● TEKSTGEDEELTE:

-=-=-

# Spieren & Gewrichten > Algemeen >  Pijn in rechterarm

## Sylvia93

Hooi!

Ik heb al sinds afgelopen maandag ´s avonds als ik probeer te slapen in bed een pijn in mijn rechterarm, ik lig er niet op en het rare is dat ik overdag nergens last van heb!!
Het is echt een dood gevoel wat ik in mijn arm voel vanaf mn elleboog tot mn pols voel ik niet meer alleen maar een soort gevoel dat er iemand aan mn elleboog trekt en iemand aan mn pols... op dat moment voel ik ook een heel tintelig gevoel in mn vingers. Ik vind het eerlijk gezegd een beetje eng, vooral omdat ik dit al een paar dagen heb en alleen maar als ik probeer te slapen! Ik heb dit al aan mn ouders gevraagd maar die zeggen: 'het is vast groeipijn'.
Is dit dan echt groeipijn? Weet iemand hier misschien wat meer vanaf?


liefs, xxx

----------


## katje45

Hoi Nietboeiend,

Het gevoel wat jij beschrijft met dat dode gevoel , tintelingen en pijn kan ook komen als je strakke mouwen aan je shirts hebt. Het kan zijn dat de zenuw bij je elleboog dan erg oppervlakkig loopt en is dan net zoals bij bv een slapend been als die verkeerd ligt ahw wat afgeklemd wordt. Dus draag je shirts met strakke mouwen probeer dan een tijdje wat lossere te dragen en kijk hoe het dan gaat.

Lijkt mij niet met groeipijn te maken hebben. 
En vertrouw je het niet, neem dan contact op met je huisarts

----------


## Sylvia93

Hoi!

Ik draag eigenlijk heel weinig strakke mouwen, ik heb meestal een t-shirt aan, met een vest erover maar die heeft niet bepaald strakke mouwen. Maar ik heb ook al wat goed nieuws, ik heb dit echt meer dan een week gehad iedere nacht, maar gister inene totaal niet meer! Dus ik hoop dat het zo blijft :Wink: 

liefs,

----------


## katje45

Hoi,

Gelukkig dat het opeens over is. En gelukkig ook niet door strakke mouwen.

----------


## Sylvia93

Haha ja idd,
wel een beetje raar, dr een week last van hebben, en dan maar denken hmm laat ik het eens vragen en het is opeens over!!  :Wink: 

liefs,

----------


## Agnes574

Kan ook aan je lighouding en/of kussen liggen...dat er even een zenuw bekneld raakte.

-=-=-

● MAAK HET VOLGENDE:
1. Vat in de forumdiscussie over pijn in de rechterarm de alinea die begint met "Het gevoel wat jij beschrijft" korter samen, met behoud van de belangrijkste feiten.
2. Wat denken de ouders van Sylvia93 volgens de forumdiscussie dat de oorzaak van haar klachten is?
3. Schrijf een vervolg op de forumdiscussie over pijn in de rechterarm, aansluitend op het laatste bericht.

● OEFENGEGEVENS:
-=-=-

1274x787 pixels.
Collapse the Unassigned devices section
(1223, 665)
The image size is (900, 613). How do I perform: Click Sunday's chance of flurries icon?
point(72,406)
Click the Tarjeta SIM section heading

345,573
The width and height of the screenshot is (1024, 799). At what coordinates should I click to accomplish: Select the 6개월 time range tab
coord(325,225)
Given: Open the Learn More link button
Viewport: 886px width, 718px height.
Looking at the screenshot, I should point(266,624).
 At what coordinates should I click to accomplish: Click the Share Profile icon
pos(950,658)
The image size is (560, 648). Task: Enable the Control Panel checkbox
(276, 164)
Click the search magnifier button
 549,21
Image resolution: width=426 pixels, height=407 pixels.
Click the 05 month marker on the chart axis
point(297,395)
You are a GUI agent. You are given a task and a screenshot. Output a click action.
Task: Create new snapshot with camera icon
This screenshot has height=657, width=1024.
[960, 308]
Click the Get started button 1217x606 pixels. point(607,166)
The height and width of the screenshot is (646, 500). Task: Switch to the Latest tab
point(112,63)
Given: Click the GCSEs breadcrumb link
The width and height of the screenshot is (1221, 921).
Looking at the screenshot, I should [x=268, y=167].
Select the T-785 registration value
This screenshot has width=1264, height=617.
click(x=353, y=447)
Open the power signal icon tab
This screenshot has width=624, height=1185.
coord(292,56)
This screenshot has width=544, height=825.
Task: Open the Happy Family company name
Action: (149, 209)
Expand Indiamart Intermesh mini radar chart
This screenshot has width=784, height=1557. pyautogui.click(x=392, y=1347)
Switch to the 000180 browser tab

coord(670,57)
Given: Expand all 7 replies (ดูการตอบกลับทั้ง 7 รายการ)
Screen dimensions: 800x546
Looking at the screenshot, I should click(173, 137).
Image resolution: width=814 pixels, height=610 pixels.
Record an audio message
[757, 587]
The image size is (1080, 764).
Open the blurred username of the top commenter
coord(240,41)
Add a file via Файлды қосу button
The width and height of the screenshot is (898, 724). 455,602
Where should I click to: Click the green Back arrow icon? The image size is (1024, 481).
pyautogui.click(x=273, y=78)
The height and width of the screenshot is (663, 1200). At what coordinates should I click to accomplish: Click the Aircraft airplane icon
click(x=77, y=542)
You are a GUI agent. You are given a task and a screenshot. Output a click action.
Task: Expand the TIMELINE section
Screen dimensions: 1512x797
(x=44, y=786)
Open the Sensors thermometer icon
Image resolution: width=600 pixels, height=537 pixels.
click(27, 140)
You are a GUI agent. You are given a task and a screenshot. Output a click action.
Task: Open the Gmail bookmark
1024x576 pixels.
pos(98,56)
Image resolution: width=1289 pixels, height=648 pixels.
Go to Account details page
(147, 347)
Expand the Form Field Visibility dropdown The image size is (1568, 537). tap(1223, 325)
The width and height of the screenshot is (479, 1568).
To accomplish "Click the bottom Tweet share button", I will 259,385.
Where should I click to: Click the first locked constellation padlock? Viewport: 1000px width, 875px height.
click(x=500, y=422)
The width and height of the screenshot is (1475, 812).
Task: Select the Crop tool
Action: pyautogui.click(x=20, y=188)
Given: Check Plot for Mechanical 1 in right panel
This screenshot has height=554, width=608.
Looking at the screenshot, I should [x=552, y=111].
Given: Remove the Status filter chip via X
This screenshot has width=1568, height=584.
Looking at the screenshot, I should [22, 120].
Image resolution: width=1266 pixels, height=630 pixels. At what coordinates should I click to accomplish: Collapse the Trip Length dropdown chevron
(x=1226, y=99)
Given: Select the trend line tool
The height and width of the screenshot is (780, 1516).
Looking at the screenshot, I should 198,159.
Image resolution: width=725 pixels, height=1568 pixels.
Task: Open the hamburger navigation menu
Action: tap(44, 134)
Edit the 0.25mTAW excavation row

-=-=-

● ANTWOORDEN OEFENING:
1. Een dood gevoel, tintelingen en pijn kunnen komen door strakke mouwen. De zenuw bij de elleboog loopt soms oppervlakkig en wordt dan afgeklemd, zoals bij een slapend been. Draag je strakke mouwen, probeer dan een tijdje lossere en kijk hoe het gaat.

2. Groeipijn.

3.
Kan idd ook wel een groeipijntje geweest zijn hoor!
Ben in ieder geval héél blij voor je dat je er geen last meer van hebt!!

Knuff Ag Xx

----------


## Sylvia93

hee!

Dat zou idd wel kunnen, ik sta algemeen bekend om mn rare houdingen 's nachts als ik in bed lig te slapen :Wink: 
Maarja, de laatste 2 nachten geen last meer gehad dus ik hoop dat het zo blijft!

knuffff xxx

----------


## hasie

heej ik heb zelf oook heel erg last vn mijn rechter arm, hoe dat komt zou ik echt nt weten. mijn hand is nu al 2dagen heel erg opgezwollen. had dit 4maandjes ongeveer ook toen ben k naar mn huisarts geweest en kreeg er medicijnen voor. maar nu heb ik het weer, en als k ga slapen dan voel ik de pijn! ik vind het echt eng..

----------


## Agnes574

Kan ook aan je nek liggen...vraag raad aan een arts..huisartsen schrijven naar mijn mening te vlug niet-helpende medicatie (troep) voor.
Vraag hulp en laat het goed onderzoeken!!!
Sterkte
Xx

----------


## eypst1818

ik heb dat ook ik heb pijn van mijn pink tot aan mijn elleboog, het is pricies een pees, spier of ader, ik weet het zelf niet maar als ik er op duw is het veschrikkelijk het is aan de zijkant van mijn arm weet iemand wat het misschien kan zijn?

----------


## Sylvia93

@Eypst1818,

Je post is al van een paar maanden terug, dus weet je zelf misschien al wat je mankeerde?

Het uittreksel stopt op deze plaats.